The large number of operative methods which have been suggested for the cure of entropion bespeak the variety of causes which may produce it and the many devices to which different ingenious ophthalmic surgeons have resorted.
Fig. 390
Arlt’s operation for ectropion. (Arlt.)
This condition is the reverse of entropion, and implies eversion of the margin, or of a considerable portion of a lid, with consequent exposure of its conjunctival surface, which undergoes changes in consequence of which it becomes thickened, contracted, and irritated. Ectropion may possibly be produced by violent orbicular spasm, especially in children, the lids being so tightly shut as to be everted. Ordinarily it is the result of external lesions which produce cicatricial contraction, like burns, or of chronic ulcerative lesions along the palpebral border, such as are met with in tuberculous and syphilitic disease. The lower lid is much more frequently involved than the upper.
For the relief of ectropion plastic operations are practised, usually on the lower lid. The milder cases require a V-shaped incision, its apex downward, with free dissection of the integument up or near to the margin of the lid, by which it is released from the scar tissue which has bound it down. Fig. 390 illustrates the general principle of such an operation. The lower portion of the V-shaped defect is then brought together with sutures, the triangular flap being fastened in a position much higher than that in which it originally rested.
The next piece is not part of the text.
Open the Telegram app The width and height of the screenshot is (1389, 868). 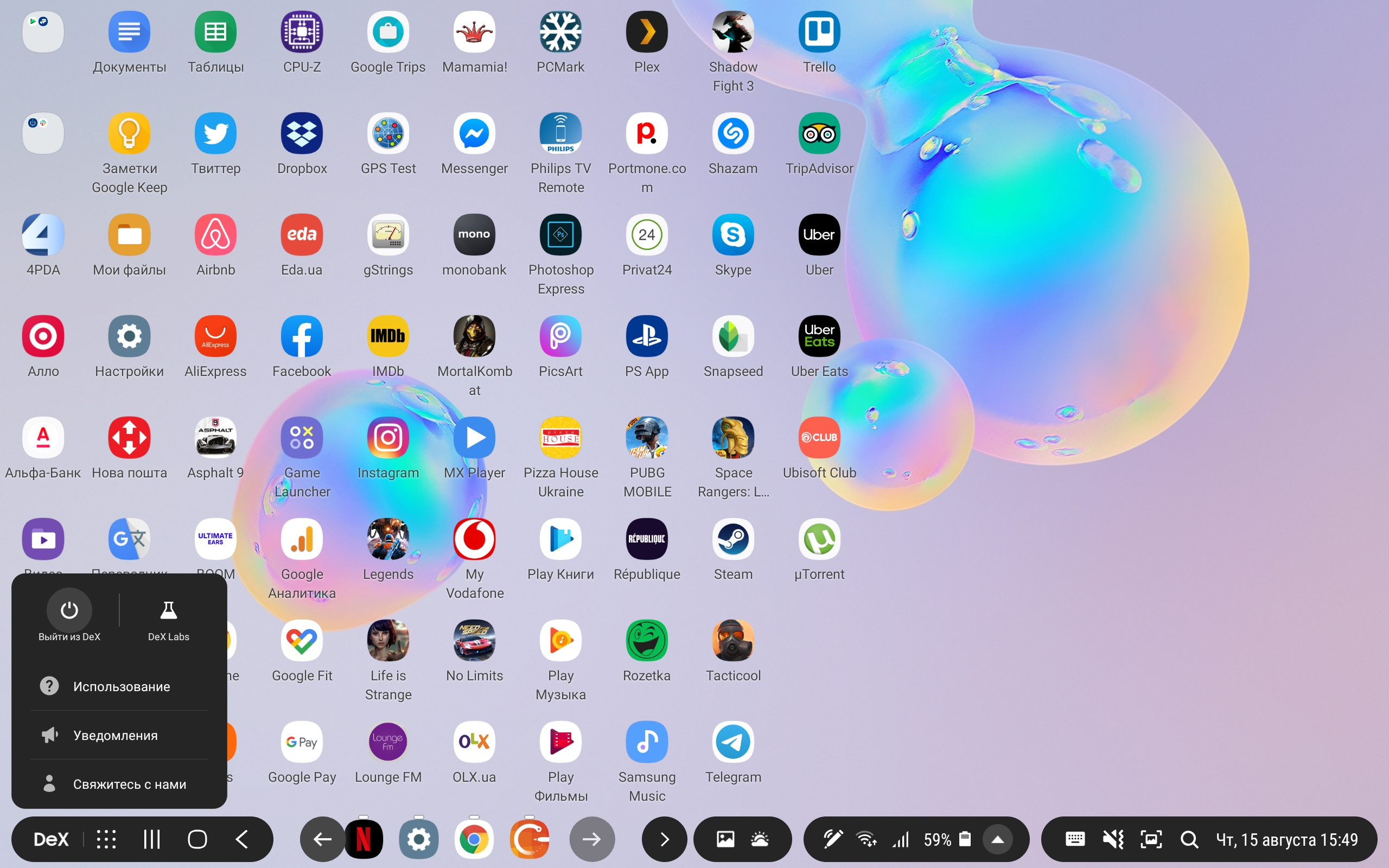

All of these operations upon the eyelids are included under the term blepharoplasty, of which the above is the most simple. When necessary new flaps may be raised from the temporal region, from the forehead or from the cheek, as may be required, and turned into place, their pedicles being so planned as to carry a sufficient blood supply for nourishment of the same. If this supply be properly provided these operations are practically always successful. It is necessary only to make the transplanted flap at least one-third larger than appears to be necessary, judging from mere size of the defect, for experience shows the necessity of allowing at least one-third for primary and cicatricial shrinkage. A heteroplastic operation is occasionally performed for this purpose, by which the flap of skin is detached from an entirely different part of the body, or from the body of another individual. Skin thus transplanted should be prepared by removal of all of the fat upon its raw surfaces, skin alone being desired and not other tissue. Figs. 391, 392, 393 and 394 illustrate blepharoplastic operations of various types, which may be modified or made more extensive. These are but a few of the various plastic devices, and are intended to serve merely as suggestions or examples rather than methods to which one is limited.